According to Paulson & Co internal documents John Paulson is thinking soon to be CEO-less BofA will be worth three times what he bought it for in two and a half years time. Yesterday, Bloomberg reported JP’s been telling his investors Bank of America still has considerable upside and room to double in value.
But according to documents we saw, JP started telling investors in July he got into this trade with the expectation the stock would more than triple by the end of 2011.
As first reported by Chris Gillick in the September issue of AR magazine, Paulson’s cost basis for his huge-ass BofA position was $9. Using a conservative P/E multiple of 10, and a 2011 earnings per share estimate of $3, Paulson’s analysis estimates $BAC should be worth $30 at the tail end of 2011. In other words, pay no attention to JP taking a mere 8.2 million shares off his 168 million position in the third quarter.
Given that some of you might make your own estimate off of JP $3 EPS prediction here’s how Team Paulson does the math via his marketing material:


paulsonscreenshot.png
When asked if JP’s bullish view on the bank was realistic Timothy Connolly of Sconset Capital said, “That’s entirely possible. In fact if BofA does manage to get out of the weeds they may buyback a boatload of stock and earnings per share could be even higher.” If you really think they’ll be out the weeds and estimated 15x a $3 EPS, the stock could reach $45 at the beginning of 2012.
Paulson’s spokesman declined to comment on the investment. While King Cohen has pretty much given up BofA, we don’t expect JP to be selling out of his entire stake any time soon.

Comments (8)

  1. Posted by guest | November 18, 2009 at 10:56 AM

    Any chance of getting the full quarterly letter he wrote?

  2. Posted by NegativeConvexity | November 18, 2009 at 11:00 AM

    Bernanke is holding rates artificially low with precisely this objective in mind. The Kilimanjaro-steepness of the yield curve is designed to bail out the financial sector by earning the balance sheet back into health.
    In 1H09 BAC’s deposits & fed funds went to $1.163tr from $978b in 1H08, yet interest expense went DOWN from $15.3b to $8.2b.
    You can’t fuck with that.

  3. Posted by Investorcluzo | November 18, 2009 at 11:31 AM

    this is the same propaganda warren b (not to be confused with “g”) was spewing on wells, but with a slightly different spin…the banks will earn their way out of the hole.
    while I agree with @negconvex that in a steep curve environment, you have to work hard to lose money, there is another factor at play: atrophy. QoQ bac is losing (non-interest bearing) deposits and revenues, down 1% and 20%, respectively. so the question is: are those normalized numbers reflective of the “new” bac reality?
    bottom line: the franchise is broken and the mothership needs a leader to repair its image – until then, it’s dead money aside from hedgies talking up their book to move the stock.

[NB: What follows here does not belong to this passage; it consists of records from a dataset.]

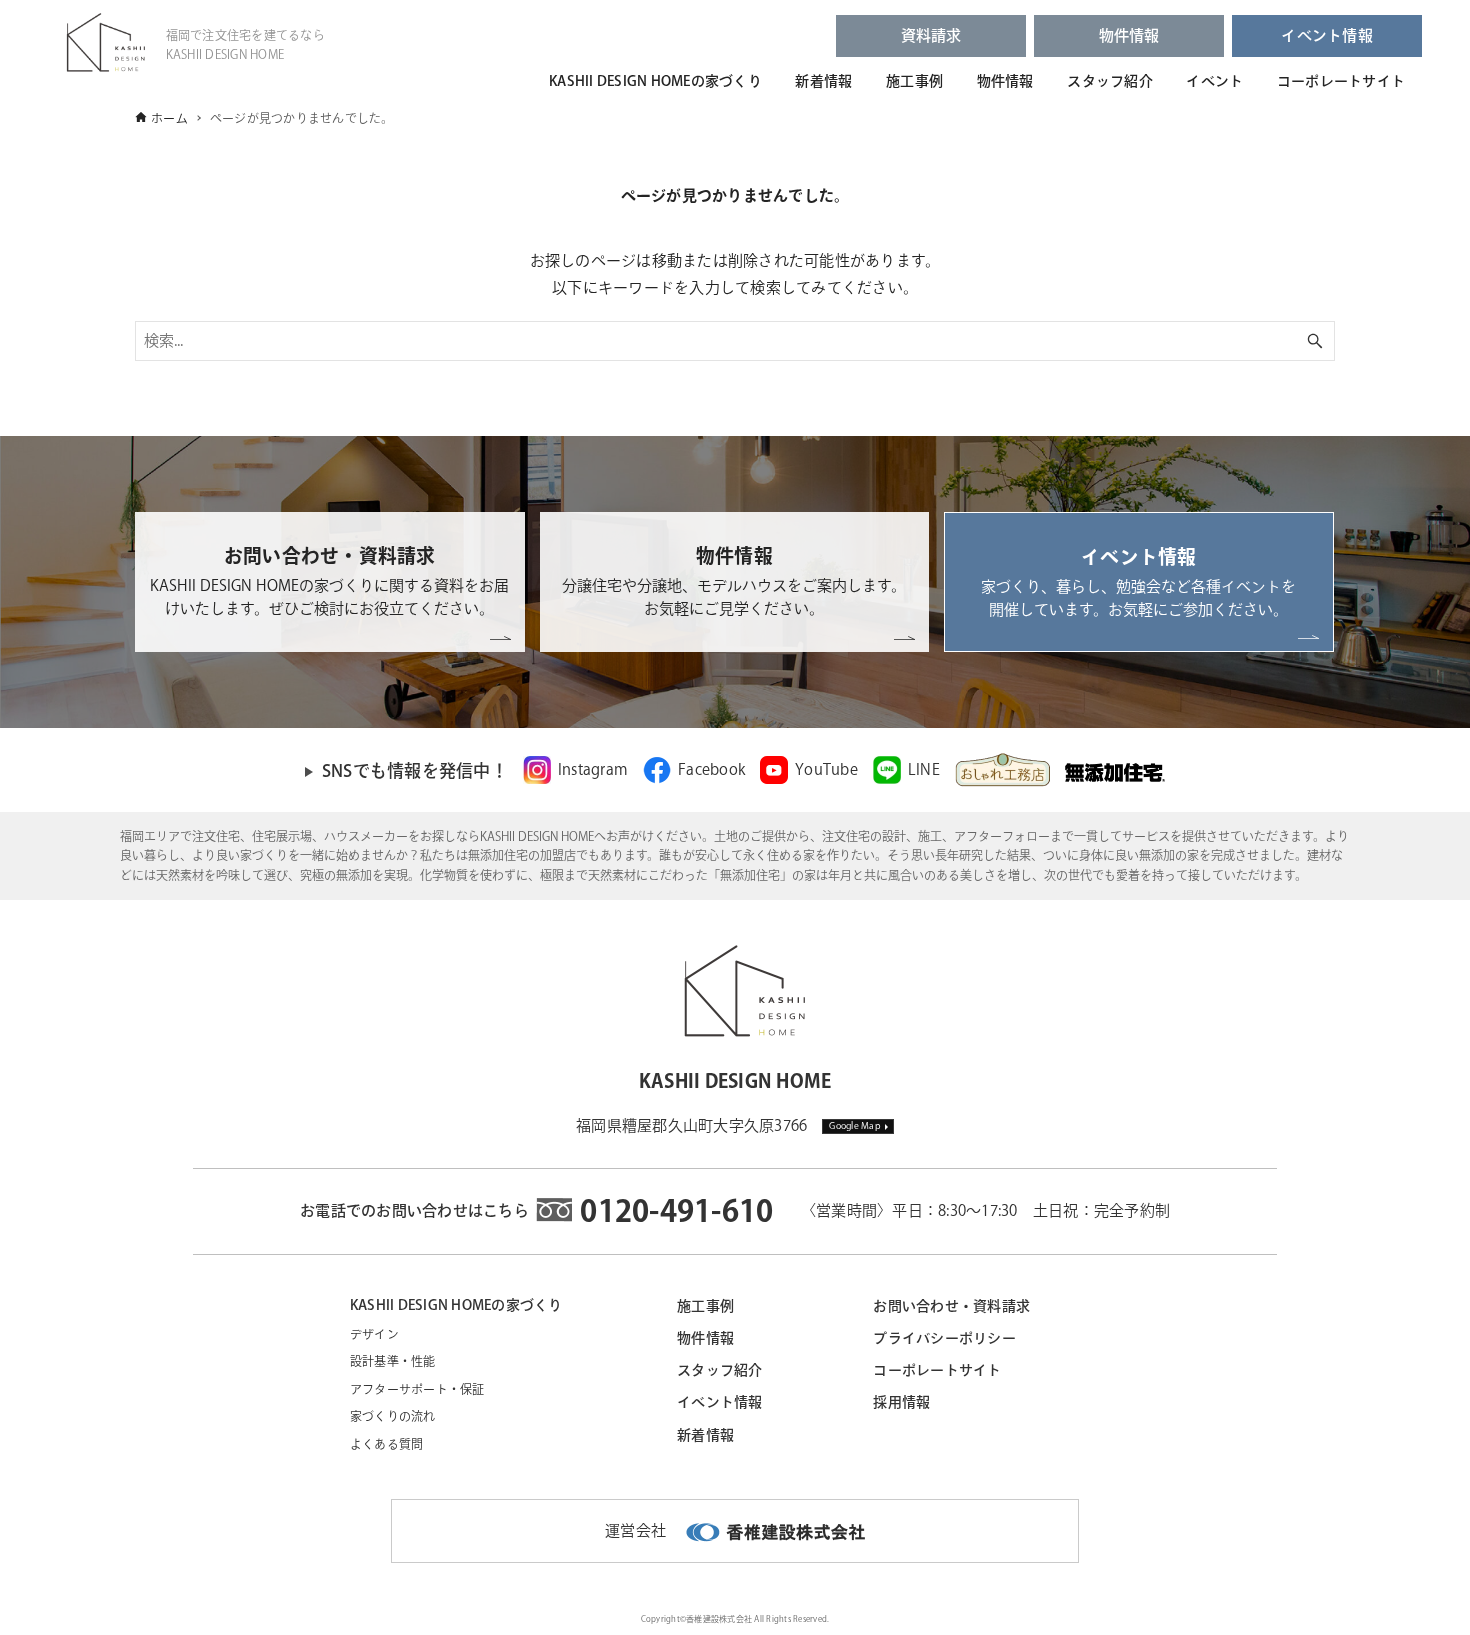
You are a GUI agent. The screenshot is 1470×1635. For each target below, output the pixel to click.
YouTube (826, 769)
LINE (924, 769)
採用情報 (901, 1402)
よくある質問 (387, 1444)
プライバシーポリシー (944, 1338)
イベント (1214, 81)
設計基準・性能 (393, 1361)
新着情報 (823, 81)
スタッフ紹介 (1110, 81)
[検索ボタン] (1315, 341)
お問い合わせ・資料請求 (951, 1306)
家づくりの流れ (393, 1416)
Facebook (711, 769)
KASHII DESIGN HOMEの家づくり (655, 81)
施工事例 (914, 81)
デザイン (374, 1334)
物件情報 (1129, 35)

  4. Posted by guest | November 18, 2009 at 11:43 AM

    WOOLY BUHLY!

  5. Posted by guest | November 18, 2009 at 12:04 PM

    Teri Buhl, I find you très intrigant.

  6. Posted by Tommy | November 18, 2009 at 2:04 PM

    Nice get Buhl. Heck- why didn’t that Bloomberg story tell us this whole growth prediction is about Paulson thinking BofA can get to $3eps.
    Once again Dealbreaker beats major media.

  7. Posted by guest | November 18, 2009 at 3:44 PM

    @1 this report looks like they got the news from marketing material used to raise money and not an investor letter.
    Since we’ve seen the WSJ and the NYT Dealbook steal Dealbreaker’s investor letter news and source it as their own – I think they shouldn’t post them any longer. It sucks for DB’s readers but also might make major pubs man up and realize Bess and Teri break original news and should be recognized for it.

  8. Posted by guest | November 18, 2009 at 6:35 PM

    You rock DB – great info I didn’t read elsewhere. Way to keep your edge.